EXTRACT TO READ -
┌────────

|Case 163 of 2018
|David Kimani Njagi & Tabitha Nyambura Waithanji v George Mwangi Kibiru & Land Registrar - Nakuru
|14 Dec 2018
|Environment and Land Court at Nakuru
|Dalmas Omondi Ohungo
|David Kimani Njagi & another v George Mwangi Kibiru & another  eKLR
|Environment and Land
|An inhibition be registered against title number Rwangondu Settlement Scheme 45 and/or title number Nakuru/Rwangondu/45 pending the hearing and determination of this suit
|The information contained in the above segment is not part of the judicial opinion delivered by the Court. The metadata has been prepared by Kenya Law as a guide in understanding the subject of the judicial opinion. Kenya Law makes no warranties as to the comprehensiveness or accuracy of the information
REPUBLIC OF KENYA
IN THE ENVIRONMENT AND LAND COURT AT NAKURU
CASE No. 163 OF 2018
DAVID KIMANI NJAGI..........................................1ST PLAINTIFF
TABITHA NYAMBURA WAITHANJI.................2ND PLAINTIFF
GEORGE MWANGI KIBIRU.............................1ST DEFENDANT
LAND REGISTRAR – NAKURU.......................2ND DEFENDANT
1. By Notice of Motion dated 7th May 2018, the plaintiffs sought the following orders:
3. That pending the hearing and determination of this suit, this honourable court be pleased to issue an injunction restraining the defendants by himself, servant or agents or anyone acting under them from selling, alienating, charging, disposing off, transferring or any other way so interfering or any other interfere (sic) with Title No. Rwangondu Settlement Scheme 45 measuring approximately 3.7 hectares.
4. That pending the hearing and determination of this suit, this honourable court be pleased to issue a prohibition order stopping and dealing with the suit land herein namely: Rwangondu Settlement Scheme 45 measuring approximately 3.7 hectares.
5. That costs hereon be provided for.
2. The application is supported by an affidavit sworn by the plaintiffs jointly. They deposed that they bought the parcel of land known as Rwangondu Settlement Scheme 45 measuring approximately 3.7 hectares (the suit property) from one Joseph Rurigi in the year 1979 at a consideration of KShs 6,000 pursuant to a handwritten agreement dated 4th December 1979. That the 1st defendant’s son visited the suit property and declared that it belongs to the 1st defendant. Upon conducting a search at the land registry, the plaintiffs confirmed that the 1st defendant became registered proprietor of the suit property on 20th January 2015. The plaintiffs contend that the registration in favour of the 1st defendant was irregular and fraudulent.

└────────

GOAL OF THE EXERCISE -
List each party to the suit named in the ruling, together with the role assigned to that party. The records that follow are separate material with no connection to the ruling.

Some records:
┌────────

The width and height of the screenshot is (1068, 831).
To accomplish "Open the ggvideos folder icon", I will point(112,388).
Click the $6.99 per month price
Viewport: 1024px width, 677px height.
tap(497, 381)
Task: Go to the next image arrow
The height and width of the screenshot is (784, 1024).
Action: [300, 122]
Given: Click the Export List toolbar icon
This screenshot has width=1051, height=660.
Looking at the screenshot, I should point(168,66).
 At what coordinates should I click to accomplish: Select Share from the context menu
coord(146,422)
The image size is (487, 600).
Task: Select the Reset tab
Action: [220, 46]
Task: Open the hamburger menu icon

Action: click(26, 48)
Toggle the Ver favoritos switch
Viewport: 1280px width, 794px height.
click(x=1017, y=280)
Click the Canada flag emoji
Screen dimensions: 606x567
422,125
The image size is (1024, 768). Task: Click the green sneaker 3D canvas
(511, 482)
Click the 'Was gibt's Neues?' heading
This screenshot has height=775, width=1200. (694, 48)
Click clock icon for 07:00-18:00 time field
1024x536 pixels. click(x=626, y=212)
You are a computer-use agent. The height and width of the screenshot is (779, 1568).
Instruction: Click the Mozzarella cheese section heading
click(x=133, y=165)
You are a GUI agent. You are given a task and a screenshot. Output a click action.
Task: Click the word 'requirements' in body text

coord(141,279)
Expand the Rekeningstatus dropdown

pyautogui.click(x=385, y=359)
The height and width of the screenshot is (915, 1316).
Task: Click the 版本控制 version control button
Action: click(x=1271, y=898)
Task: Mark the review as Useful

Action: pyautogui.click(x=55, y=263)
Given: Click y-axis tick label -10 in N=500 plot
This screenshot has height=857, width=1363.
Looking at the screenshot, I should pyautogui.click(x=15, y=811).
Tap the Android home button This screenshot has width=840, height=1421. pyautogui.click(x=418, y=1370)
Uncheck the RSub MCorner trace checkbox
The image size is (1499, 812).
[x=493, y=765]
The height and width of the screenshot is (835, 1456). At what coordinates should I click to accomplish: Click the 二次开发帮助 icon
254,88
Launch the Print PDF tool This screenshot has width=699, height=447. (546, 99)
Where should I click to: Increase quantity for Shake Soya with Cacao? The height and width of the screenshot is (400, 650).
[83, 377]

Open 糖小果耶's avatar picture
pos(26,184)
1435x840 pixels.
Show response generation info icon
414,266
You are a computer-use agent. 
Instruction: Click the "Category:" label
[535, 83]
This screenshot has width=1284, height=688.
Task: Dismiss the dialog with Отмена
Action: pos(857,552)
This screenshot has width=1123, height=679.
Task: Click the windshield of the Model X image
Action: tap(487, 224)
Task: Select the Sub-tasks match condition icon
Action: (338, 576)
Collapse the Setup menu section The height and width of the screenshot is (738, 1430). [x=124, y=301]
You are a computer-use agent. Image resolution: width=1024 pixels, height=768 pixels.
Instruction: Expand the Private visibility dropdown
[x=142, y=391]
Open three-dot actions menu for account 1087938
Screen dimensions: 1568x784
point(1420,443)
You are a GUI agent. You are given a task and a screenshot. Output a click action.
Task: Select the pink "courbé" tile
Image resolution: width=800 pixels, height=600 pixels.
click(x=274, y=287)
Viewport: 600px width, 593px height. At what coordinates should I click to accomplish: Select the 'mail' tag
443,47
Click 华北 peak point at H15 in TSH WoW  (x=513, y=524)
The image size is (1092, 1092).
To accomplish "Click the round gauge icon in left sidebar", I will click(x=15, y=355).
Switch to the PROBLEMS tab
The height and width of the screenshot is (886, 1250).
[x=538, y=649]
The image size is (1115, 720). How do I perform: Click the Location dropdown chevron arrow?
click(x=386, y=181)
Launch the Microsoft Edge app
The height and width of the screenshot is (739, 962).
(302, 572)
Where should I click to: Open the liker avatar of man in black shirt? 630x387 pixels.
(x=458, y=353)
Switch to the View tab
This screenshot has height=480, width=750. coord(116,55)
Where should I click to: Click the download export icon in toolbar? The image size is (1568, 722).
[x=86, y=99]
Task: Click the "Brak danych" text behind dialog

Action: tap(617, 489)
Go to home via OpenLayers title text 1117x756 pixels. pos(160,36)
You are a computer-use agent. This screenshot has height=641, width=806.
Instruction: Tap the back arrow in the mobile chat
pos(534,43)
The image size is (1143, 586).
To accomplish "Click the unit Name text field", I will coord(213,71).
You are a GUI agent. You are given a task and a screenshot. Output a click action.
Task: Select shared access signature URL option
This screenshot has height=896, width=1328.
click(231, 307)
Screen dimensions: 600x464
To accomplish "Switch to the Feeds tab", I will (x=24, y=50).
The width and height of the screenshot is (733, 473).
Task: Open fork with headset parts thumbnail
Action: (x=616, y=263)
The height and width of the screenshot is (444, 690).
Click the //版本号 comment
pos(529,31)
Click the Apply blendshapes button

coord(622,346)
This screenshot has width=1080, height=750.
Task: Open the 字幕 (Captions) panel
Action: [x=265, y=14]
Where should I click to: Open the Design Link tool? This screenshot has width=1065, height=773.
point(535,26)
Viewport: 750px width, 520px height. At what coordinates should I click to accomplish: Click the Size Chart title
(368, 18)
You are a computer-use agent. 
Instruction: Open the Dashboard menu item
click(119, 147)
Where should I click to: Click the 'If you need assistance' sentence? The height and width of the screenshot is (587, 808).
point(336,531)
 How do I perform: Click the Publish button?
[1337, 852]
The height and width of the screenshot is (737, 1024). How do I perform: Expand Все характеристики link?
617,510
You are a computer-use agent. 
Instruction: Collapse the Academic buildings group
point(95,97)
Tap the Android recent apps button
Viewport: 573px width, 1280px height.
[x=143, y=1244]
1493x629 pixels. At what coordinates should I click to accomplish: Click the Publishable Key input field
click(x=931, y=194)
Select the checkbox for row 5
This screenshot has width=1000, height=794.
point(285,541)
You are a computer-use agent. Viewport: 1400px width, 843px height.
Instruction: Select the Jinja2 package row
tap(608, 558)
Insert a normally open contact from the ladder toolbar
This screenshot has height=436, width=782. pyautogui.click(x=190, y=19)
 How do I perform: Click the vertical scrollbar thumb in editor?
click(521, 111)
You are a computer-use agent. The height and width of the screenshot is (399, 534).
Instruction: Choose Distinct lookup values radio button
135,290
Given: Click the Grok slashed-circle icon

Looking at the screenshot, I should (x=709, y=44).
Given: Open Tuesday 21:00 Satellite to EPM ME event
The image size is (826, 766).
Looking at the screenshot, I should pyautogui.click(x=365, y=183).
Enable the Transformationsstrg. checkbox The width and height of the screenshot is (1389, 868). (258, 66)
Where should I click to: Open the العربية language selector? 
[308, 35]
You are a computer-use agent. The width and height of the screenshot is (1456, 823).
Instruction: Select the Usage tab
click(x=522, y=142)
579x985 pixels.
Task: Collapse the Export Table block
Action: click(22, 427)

└────────

ANSWER TO THE PROBLEM -
David Kimani Njagi, 1st Plaintiff
Tabitha Nyambura Waithanji, 2nd Plaintiff
George Mwangi Kibiru, 1st Defendant
Land Registrar – Nakuru, 2nd Defendant